The Peace and Justice Committee supports actions by the church and its members to work for health care reform legislation at both the state and national levels of government that embrace the following principles:

  • Ensures all people are covered
  • Covers all medically necessary care
  • Allows patients to choose their providers
  • Reduces costs by cutting administrative bureaucracy, not by restricting or denying care
  • Sets premiums based on ability to pay.

Our faith calls us to love our neighbor:

             “If anyone has material possessions and sees his brother in need but has no pity on him,

              how can the love of God be in him? Dear children, let us not love with words or tongue

              but with actions and in truth.”(1 John 3:17-18)

Whereas currently over 260,000 Minnesotans have no health insurance and at least a million more in Minnesota have insurance but still cannot afford to pay their medical bills due to co-payments, high deductibles, and care not covered by their insurance. It is estimated that in 2017, 39 million Americans had no health insurance; and in 2016, 28 percent of working adults were underinsured. (Commonwealths Fund October 2017). Studies show that people who are un- or underinsured often delay needed care, (36,539 deaths in 2016 due to uninsurance, Annals of Internal Medicine, 2017).

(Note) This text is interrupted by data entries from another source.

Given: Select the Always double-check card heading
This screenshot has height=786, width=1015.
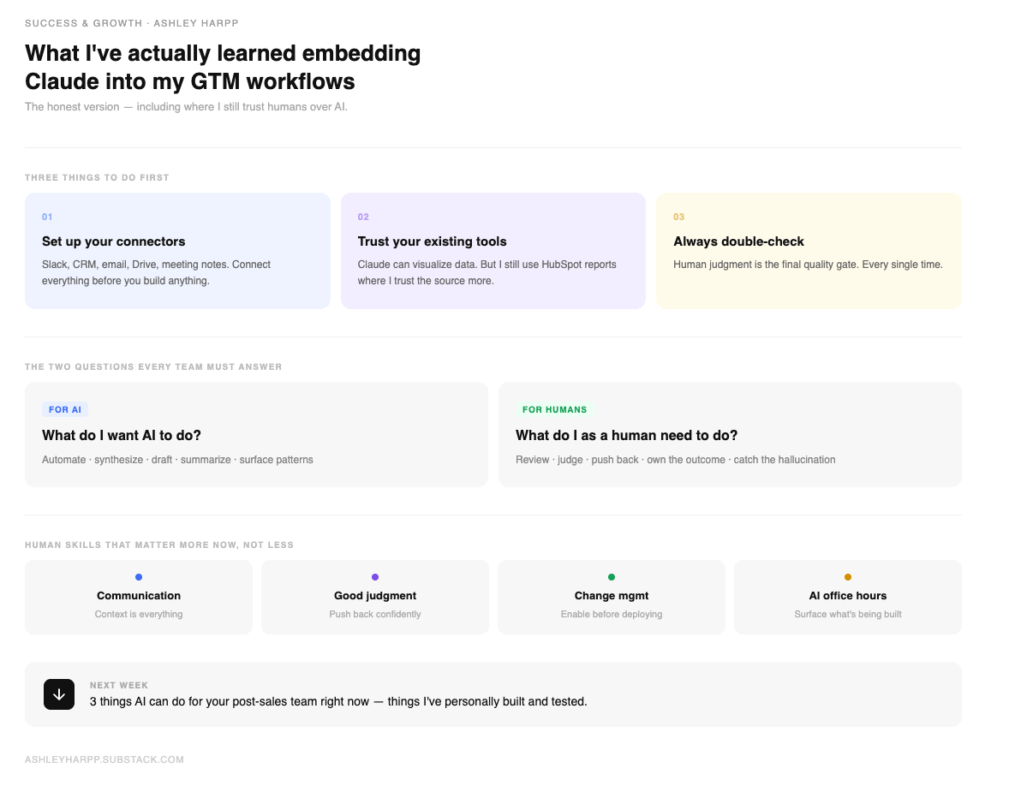Looking at the screenshot, I should pos(738,241).
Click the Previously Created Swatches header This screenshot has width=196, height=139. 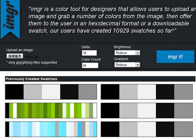pyautogui.click(x=31, y=79)
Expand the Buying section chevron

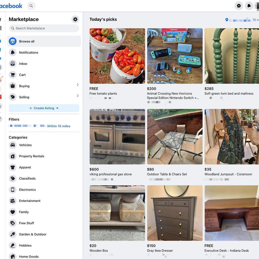coord(77,85)
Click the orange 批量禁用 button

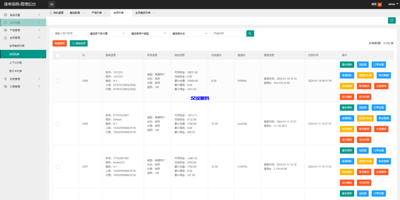pos(59,43)
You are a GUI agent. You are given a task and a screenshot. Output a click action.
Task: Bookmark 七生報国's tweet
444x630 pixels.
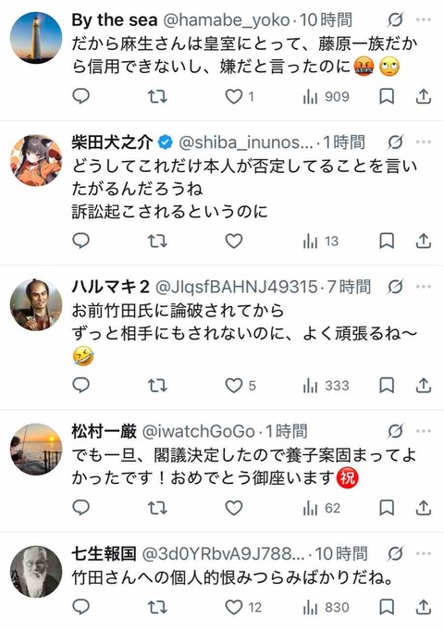[387, 607]
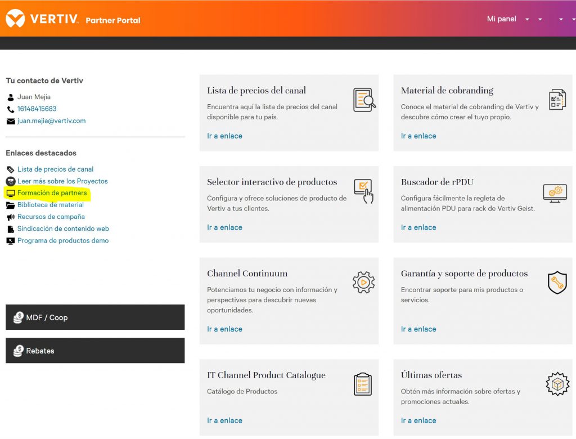Open the Rebates button
The width and height of the screenshot is (576, 439).
[95, 351]
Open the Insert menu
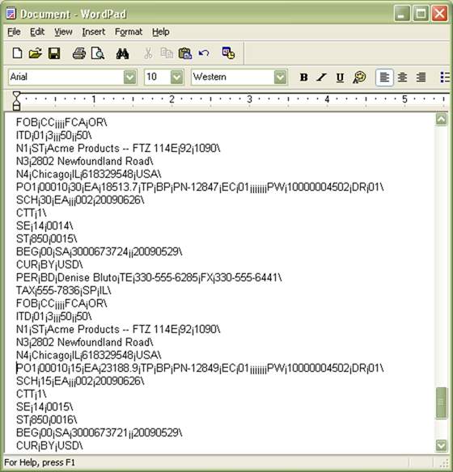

Whereas compared to other advanced industrialized nations (34 countries), spending on health care per capita in the U.S. is greater than all other nations. In 2017, the U.S. spent over $10,000 per person or 17.9 percent of GDP on health care, far higher and more than twice the $3,453 average per capita spending of the other 34 countries.

Whereas recent polls, including Economist/YouGov poll, show that 60 percent of Americans want to expand Medicare to provide health insurance to every American. This includes 75 percent of all Democrats and nearly 50 percent of all Republicans.

Whereas we at House of Hope believe a solution is possible but not unless the full House and Senate work together to give the American people a health care system that works for ALL Americans. One approach would be the enactment of Medicare-for-All reform legislation at the national level or, at the state level, the Minnesota Health Plan. The Minnesota bill has had considerable debate in the Minnesota legislature and has been endorsed by the Physicians for a National Health Program. Such a plan meets our principles for reform and would provide a single statewide plan that would cover all Minnesotans for all of their medical needs. 

Whereas health care is one of the most important social justice issues of our time. “Of all the forms of inequality, injustice in health care is the most shocking and the most inhumane.”  (Martin Luther King)

Therefore, the Peace and Justice Committee supports the following Action Plan:

  • Regularly inform the congregation about health care reform relevant news and current information through articles in The Anchor and information tables outside the Kirk Parlour after church services;
  • Provide recommendations for contacting our state and national legislatures to make them aware of our position on health care reform. Contact information will be provided: and
  • Work to share information and actions with our local communities of faith.

We greatly appreciate your interest and involvement.